A&A 405, 223-226 (2003)
DOI: 10.1051/0004-6361:20030550

The magnetic field of the $\boldmath\beta$ Lyrae system: Orbital and longer time-scale variability

F. Leone1 - S. I. Plachinda2 - G. Umana3 - C. Trigilio3 - M. Skulsky4


1 - INAF - Osservatorio Astrofisico di Catania, Città Universitaria, 95125 Catania, Italy
2 - Crimean Astrophysical Observatory, Nauchny, Crimea, 334413, Ukraine and Isaac Newton Institute of Chile, Crimean Branch
3 - Istituto di Radioastronomia del C.N.R., Stazione VLBI di Noto, C.P. 161 Noto, Italy
4 - Lviv Polytechnic University, 79013 Lviv, Ukraine

Received 31 January 2003 / Accepted 25 March 2003

Abstract
The presence of a magnetic field in $\beta $ Lyrae was firstly suggested by Babcock in 1958 and then confirmed by Skulsky in 1982. This kG-order large-scale organized magnetic field has been neglected in interpreting and modeling the large variety of phenomena presented by $\beta $ Lyrae.
Here, we present circular spectropolarimetry of $\beta $ Lyrae showing that its magnetic field is variable with the orbital period and that it has changed in sign and strength between 1980 and 2000. Unfortunately, there are not enough data to conclude if a longer-time variability is super-imposed on the orbital period variability or if the field changes abruptly.
This magnetic field, to our knowledge, is unique. Since we measured the magnetic field in metal lines of the brightest star of the system, we can conclude that this is the first magnetic B-type giant star. In this case, the magnetic field is significantly different from that of Magnetic Chemically Peculiar stars and the long-time-scale variability suggests the presence of a dynamo. However, we cannot rule out that the magnetic field measured on the brightest star is generated by the accretion disk, or that the magnetic field of the embedded star is so elongated in the orbital plane by the disk that it still has a significant strength even at the companion distance.
In any case, the accretion disk is certainly related to the magnetic field of the $\beta $ Lyrae system. We found that variations of the field in sign and strength corresponded to variations in the disk structure, as it is inferred from photometry and spectroscopy. Also, a magnetized disk explains the observed jet-like outflow from the $\beta $ Lyrae system.

▶ Record set:
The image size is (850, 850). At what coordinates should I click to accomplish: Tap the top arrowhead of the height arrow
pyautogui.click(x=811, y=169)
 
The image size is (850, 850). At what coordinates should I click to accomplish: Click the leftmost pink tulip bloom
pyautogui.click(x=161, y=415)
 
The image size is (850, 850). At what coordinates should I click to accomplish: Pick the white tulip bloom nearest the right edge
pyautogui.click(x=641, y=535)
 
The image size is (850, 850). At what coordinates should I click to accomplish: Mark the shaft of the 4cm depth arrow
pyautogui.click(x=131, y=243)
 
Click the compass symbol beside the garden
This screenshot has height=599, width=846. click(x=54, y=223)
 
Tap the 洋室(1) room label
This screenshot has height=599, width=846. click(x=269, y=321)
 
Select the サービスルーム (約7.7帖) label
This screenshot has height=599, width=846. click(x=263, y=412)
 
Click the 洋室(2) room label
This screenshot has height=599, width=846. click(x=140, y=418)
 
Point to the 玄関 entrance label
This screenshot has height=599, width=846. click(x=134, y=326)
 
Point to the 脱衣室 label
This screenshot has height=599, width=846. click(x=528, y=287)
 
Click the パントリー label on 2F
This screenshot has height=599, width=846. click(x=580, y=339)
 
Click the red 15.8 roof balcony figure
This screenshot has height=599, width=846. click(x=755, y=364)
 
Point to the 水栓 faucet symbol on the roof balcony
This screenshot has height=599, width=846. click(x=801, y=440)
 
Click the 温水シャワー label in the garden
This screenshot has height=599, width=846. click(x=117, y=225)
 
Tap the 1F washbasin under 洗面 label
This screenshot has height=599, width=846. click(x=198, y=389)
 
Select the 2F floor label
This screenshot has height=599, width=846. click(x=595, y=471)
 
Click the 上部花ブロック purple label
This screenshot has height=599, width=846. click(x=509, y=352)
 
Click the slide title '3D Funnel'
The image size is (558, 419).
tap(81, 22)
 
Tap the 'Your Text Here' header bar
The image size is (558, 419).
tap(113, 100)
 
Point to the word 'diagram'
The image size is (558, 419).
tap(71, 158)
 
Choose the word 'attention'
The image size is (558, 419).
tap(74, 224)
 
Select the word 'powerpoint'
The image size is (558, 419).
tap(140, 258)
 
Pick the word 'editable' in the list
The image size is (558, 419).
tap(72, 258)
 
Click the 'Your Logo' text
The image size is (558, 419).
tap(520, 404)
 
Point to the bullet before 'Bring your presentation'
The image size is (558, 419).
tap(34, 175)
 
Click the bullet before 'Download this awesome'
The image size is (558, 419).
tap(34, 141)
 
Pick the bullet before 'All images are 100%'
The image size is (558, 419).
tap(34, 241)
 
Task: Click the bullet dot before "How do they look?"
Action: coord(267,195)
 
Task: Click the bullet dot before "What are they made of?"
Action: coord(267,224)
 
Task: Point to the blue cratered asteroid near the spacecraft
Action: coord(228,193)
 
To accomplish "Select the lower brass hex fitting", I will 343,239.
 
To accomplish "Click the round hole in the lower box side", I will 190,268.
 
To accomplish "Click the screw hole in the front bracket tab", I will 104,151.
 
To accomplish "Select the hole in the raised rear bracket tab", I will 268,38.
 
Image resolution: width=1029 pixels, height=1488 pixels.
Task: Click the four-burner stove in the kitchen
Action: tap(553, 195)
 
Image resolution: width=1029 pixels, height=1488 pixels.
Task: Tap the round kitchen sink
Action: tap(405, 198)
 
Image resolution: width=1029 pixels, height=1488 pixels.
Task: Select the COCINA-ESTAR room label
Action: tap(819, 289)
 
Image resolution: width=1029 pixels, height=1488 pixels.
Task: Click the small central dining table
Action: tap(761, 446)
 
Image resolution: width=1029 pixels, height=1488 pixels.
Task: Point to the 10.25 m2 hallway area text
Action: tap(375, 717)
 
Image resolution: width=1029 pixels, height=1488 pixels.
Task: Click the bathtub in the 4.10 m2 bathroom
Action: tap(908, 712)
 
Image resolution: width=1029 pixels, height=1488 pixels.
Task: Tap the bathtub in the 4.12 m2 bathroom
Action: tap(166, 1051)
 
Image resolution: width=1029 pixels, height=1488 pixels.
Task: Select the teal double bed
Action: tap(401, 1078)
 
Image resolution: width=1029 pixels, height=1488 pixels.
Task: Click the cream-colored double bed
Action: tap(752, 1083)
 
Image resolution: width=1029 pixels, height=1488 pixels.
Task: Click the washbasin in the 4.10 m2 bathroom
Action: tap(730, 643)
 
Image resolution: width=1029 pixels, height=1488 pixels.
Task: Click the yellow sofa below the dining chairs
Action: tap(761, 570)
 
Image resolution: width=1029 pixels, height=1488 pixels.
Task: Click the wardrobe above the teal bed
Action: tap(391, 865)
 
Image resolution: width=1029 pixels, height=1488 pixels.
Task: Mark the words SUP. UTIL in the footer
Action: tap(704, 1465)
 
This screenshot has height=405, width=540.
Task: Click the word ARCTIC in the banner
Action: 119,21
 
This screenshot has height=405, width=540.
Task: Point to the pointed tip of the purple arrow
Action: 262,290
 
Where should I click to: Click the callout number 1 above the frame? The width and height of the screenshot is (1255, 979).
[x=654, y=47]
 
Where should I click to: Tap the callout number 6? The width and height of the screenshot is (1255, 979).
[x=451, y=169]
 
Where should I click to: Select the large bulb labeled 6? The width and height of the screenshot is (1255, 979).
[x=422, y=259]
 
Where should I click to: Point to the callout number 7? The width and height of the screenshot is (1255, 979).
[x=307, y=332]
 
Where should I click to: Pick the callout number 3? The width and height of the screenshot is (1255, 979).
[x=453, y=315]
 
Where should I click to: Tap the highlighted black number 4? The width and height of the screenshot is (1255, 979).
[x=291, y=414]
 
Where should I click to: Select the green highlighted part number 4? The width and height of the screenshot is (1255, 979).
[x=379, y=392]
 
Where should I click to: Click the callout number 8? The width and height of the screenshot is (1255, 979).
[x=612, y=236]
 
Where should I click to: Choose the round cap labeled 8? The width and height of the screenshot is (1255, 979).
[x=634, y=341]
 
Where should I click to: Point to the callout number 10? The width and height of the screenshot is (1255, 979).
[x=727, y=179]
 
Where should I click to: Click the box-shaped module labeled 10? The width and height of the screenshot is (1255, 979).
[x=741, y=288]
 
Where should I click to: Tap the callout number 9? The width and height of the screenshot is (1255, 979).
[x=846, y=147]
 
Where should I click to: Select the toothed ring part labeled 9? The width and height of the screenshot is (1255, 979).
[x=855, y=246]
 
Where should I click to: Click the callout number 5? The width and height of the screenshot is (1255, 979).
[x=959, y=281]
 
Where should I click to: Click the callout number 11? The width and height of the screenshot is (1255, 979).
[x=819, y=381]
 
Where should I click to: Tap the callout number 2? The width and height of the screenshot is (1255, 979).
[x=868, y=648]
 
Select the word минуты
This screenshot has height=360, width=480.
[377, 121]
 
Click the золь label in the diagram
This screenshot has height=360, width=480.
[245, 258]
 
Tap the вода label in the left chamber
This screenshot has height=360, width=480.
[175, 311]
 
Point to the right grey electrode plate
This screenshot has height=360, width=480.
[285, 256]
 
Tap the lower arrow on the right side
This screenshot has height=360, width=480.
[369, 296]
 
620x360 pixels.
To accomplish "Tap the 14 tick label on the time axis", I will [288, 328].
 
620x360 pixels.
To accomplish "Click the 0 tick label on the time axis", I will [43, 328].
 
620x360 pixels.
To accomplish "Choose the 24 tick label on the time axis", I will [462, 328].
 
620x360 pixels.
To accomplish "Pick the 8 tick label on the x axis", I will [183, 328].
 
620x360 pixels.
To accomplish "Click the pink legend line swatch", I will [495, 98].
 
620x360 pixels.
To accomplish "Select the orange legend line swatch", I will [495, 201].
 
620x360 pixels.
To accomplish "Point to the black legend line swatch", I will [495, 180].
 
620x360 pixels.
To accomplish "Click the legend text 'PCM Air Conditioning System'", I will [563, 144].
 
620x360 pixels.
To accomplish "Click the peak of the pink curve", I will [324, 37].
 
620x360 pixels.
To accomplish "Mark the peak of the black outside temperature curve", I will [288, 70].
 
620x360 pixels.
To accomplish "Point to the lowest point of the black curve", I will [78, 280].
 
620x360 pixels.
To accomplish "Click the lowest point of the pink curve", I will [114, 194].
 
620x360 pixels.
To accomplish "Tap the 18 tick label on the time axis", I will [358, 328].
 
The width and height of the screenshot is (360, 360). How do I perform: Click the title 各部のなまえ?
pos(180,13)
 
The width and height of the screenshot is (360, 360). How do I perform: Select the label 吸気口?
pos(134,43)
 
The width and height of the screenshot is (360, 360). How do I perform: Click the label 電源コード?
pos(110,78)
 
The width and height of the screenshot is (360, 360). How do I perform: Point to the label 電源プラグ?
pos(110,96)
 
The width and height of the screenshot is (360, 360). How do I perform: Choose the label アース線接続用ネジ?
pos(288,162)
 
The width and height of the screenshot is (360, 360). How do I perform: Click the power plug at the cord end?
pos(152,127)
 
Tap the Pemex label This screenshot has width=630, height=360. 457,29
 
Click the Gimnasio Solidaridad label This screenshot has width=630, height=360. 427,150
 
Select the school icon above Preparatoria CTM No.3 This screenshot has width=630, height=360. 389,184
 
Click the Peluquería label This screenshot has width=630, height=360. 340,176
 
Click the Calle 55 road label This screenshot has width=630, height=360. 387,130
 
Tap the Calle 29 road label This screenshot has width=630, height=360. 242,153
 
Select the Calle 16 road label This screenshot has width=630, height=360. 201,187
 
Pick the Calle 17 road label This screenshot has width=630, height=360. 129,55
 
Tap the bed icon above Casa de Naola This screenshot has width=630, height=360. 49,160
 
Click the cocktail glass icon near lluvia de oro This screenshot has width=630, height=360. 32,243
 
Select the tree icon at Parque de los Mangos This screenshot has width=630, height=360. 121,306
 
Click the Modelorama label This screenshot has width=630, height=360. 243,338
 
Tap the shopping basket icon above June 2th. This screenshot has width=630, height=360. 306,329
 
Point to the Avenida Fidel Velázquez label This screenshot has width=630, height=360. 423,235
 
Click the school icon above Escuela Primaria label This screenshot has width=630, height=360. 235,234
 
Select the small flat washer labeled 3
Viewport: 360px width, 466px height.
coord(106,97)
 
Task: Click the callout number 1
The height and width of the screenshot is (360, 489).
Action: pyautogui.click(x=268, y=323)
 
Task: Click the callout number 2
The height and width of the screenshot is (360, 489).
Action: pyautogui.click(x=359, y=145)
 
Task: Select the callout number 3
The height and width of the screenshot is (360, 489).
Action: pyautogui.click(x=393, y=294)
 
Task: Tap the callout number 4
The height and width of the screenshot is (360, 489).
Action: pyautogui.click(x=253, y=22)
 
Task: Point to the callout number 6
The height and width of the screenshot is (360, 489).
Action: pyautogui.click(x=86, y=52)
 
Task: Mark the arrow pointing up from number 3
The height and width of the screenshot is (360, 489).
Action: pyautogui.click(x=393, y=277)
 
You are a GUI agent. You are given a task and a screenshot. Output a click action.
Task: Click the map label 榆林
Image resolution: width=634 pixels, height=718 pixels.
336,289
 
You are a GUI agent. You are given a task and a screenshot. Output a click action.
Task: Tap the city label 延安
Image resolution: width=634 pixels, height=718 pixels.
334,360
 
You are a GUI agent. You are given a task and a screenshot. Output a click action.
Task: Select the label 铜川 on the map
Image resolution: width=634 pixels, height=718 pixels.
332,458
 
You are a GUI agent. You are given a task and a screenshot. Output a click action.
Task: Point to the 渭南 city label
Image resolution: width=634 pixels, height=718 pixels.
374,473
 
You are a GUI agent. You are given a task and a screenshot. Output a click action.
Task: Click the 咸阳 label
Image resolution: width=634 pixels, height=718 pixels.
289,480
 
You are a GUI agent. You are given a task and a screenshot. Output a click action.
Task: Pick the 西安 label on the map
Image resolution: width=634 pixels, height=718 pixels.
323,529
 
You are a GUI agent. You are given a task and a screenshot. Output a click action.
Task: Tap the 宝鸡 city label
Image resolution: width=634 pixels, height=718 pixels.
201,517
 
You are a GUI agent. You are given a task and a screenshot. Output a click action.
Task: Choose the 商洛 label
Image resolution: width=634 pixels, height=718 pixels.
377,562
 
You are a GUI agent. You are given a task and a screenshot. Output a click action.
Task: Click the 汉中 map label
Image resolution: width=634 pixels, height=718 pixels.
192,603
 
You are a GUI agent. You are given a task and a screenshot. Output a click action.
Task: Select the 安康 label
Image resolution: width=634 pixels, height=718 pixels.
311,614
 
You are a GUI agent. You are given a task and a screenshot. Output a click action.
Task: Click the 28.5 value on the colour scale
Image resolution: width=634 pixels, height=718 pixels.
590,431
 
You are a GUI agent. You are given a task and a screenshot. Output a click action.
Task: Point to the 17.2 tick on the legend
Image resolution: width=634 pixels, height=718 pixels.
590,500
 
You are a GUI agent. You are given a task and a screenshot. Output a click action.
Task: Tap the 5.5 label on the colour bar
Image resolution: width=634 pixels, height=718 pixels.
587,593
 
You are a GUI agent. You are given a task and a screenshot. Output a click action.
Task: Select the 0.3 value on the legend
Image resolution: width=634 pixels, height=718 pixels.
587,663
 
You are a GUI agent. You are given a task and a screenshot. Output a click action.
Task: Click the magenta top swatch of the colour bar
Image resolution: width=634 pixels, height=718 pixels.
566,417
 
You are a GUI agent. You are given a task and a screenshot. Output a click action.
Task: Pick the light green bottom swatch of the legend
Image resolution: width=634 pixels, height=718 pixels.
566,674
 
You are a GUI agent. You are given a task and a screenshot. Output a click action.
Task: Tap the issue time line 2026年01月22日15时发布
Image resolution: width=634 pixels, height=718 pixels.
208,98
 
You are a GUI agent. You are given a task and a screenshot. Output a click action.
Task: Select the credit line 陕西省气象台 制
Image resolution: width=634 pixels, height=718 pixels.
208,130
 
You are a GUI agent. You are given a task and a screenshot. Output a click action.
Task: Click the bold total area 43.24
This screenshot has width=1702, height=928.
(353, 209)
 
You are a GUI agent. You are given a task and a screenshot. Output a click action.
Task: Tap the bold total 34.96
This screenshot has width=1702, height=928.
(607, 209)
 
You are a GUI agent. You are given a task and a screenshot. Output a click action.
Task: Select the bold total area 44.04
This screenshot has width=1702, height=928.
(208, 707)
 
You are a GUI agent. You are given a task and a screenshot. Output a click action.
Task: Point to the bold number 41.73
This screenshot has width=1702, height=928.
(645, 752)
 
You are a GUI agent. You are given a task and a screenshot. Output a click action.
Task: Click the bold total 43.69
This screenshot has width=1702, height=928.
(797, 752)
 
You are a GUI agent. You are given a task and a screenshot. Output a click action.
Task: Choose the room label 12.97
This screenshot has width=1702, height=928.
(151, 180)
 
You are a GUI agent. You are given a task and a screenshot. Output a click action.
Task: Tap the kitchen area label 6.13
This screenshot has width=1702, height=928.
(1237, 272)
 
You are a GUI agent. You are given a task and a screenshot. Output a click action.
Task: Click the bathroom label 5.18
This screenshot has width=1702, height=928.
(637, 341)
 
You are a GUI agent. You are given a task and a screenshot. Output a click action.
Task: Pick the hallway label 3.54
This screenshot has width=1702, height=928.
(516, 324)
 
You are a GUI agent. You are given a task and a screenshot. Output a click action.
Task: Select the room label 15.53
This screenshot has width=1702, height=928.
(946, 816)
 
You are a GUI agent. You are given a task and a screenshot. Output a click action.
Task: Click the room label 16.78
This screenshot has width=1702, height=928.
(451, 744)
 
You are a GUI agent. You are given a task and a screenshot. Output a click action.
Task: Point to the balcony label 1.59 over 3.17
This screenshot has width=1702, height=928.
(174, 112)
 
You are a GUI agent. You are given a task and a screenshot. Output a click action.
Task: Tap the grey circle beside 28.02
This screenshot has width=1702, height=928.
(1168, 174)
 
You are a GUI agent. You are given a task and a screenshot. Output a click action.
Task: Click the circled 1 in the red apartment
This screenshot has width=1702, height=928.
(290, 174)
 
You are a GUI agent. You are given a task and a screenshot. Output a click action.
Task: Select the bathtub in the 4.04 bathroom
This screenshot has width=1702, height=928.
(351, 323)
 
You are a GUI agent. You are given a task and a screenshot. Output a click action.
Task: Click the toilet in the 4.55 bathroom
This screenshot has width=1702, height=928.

▶ Actions to take:
• a. Do the following statements agree with the abstract on the β Lyrae magnetic field? Answer yes or no for each, and quote the words of the abstract that settle it.
(i) Skulsky was the first to suggest a magnetic field in β Lyrae.
(ii) The field was measured in metal lines of the brightest star of the system.
(iii) The authors rule out that the field measured on the brightest star is generated by the accretion disk.
• b. Pick up the abstract on the β Lyrae magnetic field after its last sentence and carry it forward.

▶ Results in order:
• a.
(i) No: "firstly suggested by Babcock in 1958 and then confirmed by Skulsky in 1982"
(ii) Yes: "we measured the magnetic field in metal lines of the brightest star of the system"
(iii) No: "we cannot rule out that the magnetic field measured on the brightest star is generated by the accretion disk"

• b.
Key words: stars: individual: HD 174638 - stars: magnetic fields - stars: binaries: spectroscopic - stars: binaries: eclipsing - stars: chemically peculiar

1 Introduction

The spectroscopic and eclipsing binary system $\beta $ Lyrae shows a very complex behavior both from a photometric and a spectroscopic point of view (Sahade 1980; Harmanec et al. 2002). Visible light curves are characterized by a $\sim$1 mag deep primary minimum and a $\sim$0.4 mag secondary minimum. Usually this is explained assuming that the star which is in front at the primary minimum is larger and of smaller surface brightness than the star that is behind. In the case of $\beta $ Lyrae system, the cool star would have to be a F5 star, whose characteristic lines are not present in the spectrum and that is not visible in the near infrared. So the photometric behavior of $\beta $ Lyrae was understood only after Huang (1963) suggested that the more massive component is surrounded by a flat and opaque disk.

The brightest component is a B6-8II star (Harmanec 1996) losing mass to a more massive star that Mazzali et al. (1992) classified as an early-B Main-Sequence (MS) star. Starting from the orbital solutions by Harmanec & Scholz (1993), Linnell & Hubeny (1996) found that the mass of the primary (brightest) and secondary components are 2.9 and 13.1 $M_{\odot}$respectively. Assuming that the secondary star is a MS star with a radius of 6 $R_{\odot}$, they modeled the light curves and found that the accretion disk has a radius of 30 $R_{\odot}$ and is 6 $R_{\odot}$ thick, and that the separation of the two components is 58.35 $R_{\odot}$.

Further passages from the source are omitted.